Start of Excerpted data

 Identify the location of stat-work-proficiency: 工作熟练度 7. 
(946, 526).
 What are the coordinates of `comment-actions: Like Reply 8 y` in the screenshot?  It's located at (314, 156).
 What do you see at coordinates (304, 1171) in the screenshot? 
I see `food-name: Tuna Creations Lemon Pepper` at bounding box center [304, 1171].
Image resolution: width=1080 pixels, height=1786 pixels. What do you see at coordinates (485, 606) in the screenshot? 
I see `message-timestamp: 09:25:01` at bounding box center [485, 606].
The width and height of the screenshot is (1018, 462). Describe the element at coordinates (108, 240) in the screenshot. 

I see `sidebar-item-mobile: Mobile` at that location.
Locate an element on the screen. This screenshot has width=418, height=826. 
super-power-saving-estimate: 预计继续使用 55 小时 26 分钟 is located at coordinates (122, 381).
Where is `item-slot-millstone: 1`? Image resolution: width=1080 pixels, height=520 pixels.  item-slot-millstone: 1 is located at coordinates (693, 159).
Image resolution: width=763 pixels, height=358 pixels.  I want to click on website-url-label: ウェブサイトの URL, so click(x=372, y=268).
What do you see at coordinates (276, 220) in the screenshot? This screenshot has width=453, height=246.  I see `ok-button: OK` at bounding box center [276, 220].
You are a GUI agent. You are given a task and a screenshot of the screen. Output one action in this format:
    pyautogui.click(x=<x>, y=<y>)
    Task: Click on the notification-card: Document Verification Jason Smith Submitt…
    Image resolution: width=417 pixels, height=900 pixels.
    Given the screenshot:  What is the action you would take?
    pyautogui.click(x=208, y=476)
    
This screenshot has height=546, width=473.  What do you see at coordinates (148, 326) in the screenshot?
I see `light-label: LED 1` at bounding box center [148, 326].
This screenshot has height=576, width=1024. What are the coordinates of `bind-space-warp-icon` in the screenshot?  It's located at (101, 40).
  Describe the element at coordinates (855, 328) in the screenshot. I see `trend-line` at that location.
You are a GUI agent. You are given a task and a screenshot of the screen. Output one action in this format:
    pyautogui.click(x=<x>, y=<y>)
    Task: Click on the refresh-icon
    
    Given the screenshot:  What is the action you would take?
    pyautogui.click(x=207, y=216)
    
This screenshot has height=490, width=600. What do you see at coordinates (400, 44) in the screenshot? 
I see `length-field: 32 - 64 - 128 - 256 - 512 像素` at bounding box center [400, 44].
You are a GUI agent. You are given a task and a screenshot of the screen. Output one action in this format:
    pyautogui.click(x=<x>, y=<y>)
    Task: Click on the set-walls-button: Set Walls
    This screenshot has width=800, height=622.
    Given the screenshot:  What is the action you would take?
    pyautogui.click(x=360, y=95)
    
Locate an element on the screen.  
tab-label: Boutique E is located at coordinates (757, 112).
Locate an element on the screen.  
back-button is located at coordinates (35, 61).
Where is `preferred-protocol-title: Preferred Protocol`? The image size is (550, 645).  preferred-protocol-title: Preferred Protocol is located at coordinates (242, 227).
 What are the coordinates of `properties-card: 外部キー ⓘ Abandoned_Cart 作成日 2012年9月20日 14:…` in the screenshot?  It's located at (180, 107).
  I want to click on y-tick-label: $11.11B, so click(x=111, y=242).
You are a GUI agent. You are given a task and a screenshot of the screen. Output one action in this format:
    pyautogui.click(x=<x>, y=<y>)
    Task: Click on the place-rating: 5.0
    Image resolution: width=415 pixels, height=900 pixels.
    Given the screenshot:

End of Excerpted data

Instructions to follow: Duplicate all of the material above, line for line, without changing anything.

Your solution:
 Identify the location of stat-work-proficiency: 工作熟练度 7. 
(946, 526).
 What are the coordinates of `comment-actions: Like Reply 8 y` in the screenshot?  It's located at (314, 156).
 What do you see at coordinates (304, 1171) in the screenshot? 
I see `food-name: Tuna Creations Lemon Pepper` at bounding box center [304, 1171].
Image resolution: width=1080 pixels, height=1786 pixels. What do you see at coordinates (485, 606) in the screenshot? 
I see `message-timestamp: 09:25:01` at bounding box center [485, 606].
The width and height of the screenshot is (1018, 462). Describe the element at coordinates (108, 240) in the screenshot. 

I see `sidebar-item-mobile: Mobile` at that location.
Locate an element on the screen. This screenshot has width=418, height=826. 
super-power-saving-estimate: 预计继续使用 55 小时 26 分钟 is located at coordinates (122, 381).
Where is `item-slot-millstone: 1`? Image resolution: width=1080 pixels, height=520 pixels.  item-slot-millstone: 1 is located at coordinates (693, 159).
Image resolution: width=763 pixels, height=358 pixels.  I want to click on website-url-label: ウェブサイトの URL, so click(x=372, y=268).
What do you see at coordinates (276, 220) in the screenshot? This screenshot has width=453, height=246.  I see `ok-button: OK` at bounding box center [276, 220].
You are a GUI agent. You are given a task and a screenshot of the screen. Output one action in this format:
    pyautogui.click(x=<x>, y=<y>)
    Task: Click on the notification-card: Document Verification Jason Smith Submitt…
    Image resolution: width=417 pixels, height=900 pixels.
    Given the screenshot:  What is the action you would take?
    pyautogui.click(x=208, y=476)
    
This screenshot has height=546, width=473.  What do you see at coordinates (148, 326) in the screenshot?
I see `light-label: LED 1` at bounding box center [148, 326].
This screenshot has height=576, width=1024. What are the coordinates of `bind-space-warp-icon` in the screenshot?  It's located at (101, 40).
  Describe the element at coordinates (855, 328) in the screenshot. I see `trend-line` at that location.
You are a GUI agent. You are given a task and a screenshot of the screen. Output one action in this format:
    pyautogui.click(x=<x>, y=<y>)
    Task: Click on the refresh-icon
    
    Given the screenshot:  What is the action you would take?
    pyautogui.click(x=207, y=216)
    
This screenshot has height=490, width=600. What do you see at coordinates (400, 44) in the screenshot? 
I see `length-field: 32 - 64 - 128 - 256 - 512 像素` at bounding box center [400, 44].
You are a GUI agent. You are given a task and a screenshot of the screen. Output one action in this format:
    pyautogui.click(x=<x>, y=<y>)
    Task: Click on the set-walls-button: Set Walls
    This screenshot has width=800, height=622.
    Given the screenshot:  What is the action you would take?
    pyautogui.click(x=360, y=95)
    
Locate an element on the screen.  
tab-label: Boutique E is located at coordinates (757, 112).
Locate an element on the screen.  
back-button is located at coordinates (35, 61).
Where is `preferred-protocol-title: Preferred Protocol`? The image size is (550, 645).  preferred-protocol-title: Preferred Protocol is located at coordinates (242, 227).
 What are the coordinates of `properties-card: 外部キー ⓘ Abandoned_Cart 作成日 2012年9月20日 14:…` in the screenshot?  It's located at (180, 107).
  I want to click on y-tick-label: $11.11B, so click(x=111, y=242).
You are a GUI agent. You are given a task and a screenshot of the screen. Output one action in this format:
    pyautogui.click(x=<x>, y=<y>)
    Task: Click on the place-rating: 5.0
    Image resolution: width=415 pixels, height=900 pixels.
    Given the screenshot:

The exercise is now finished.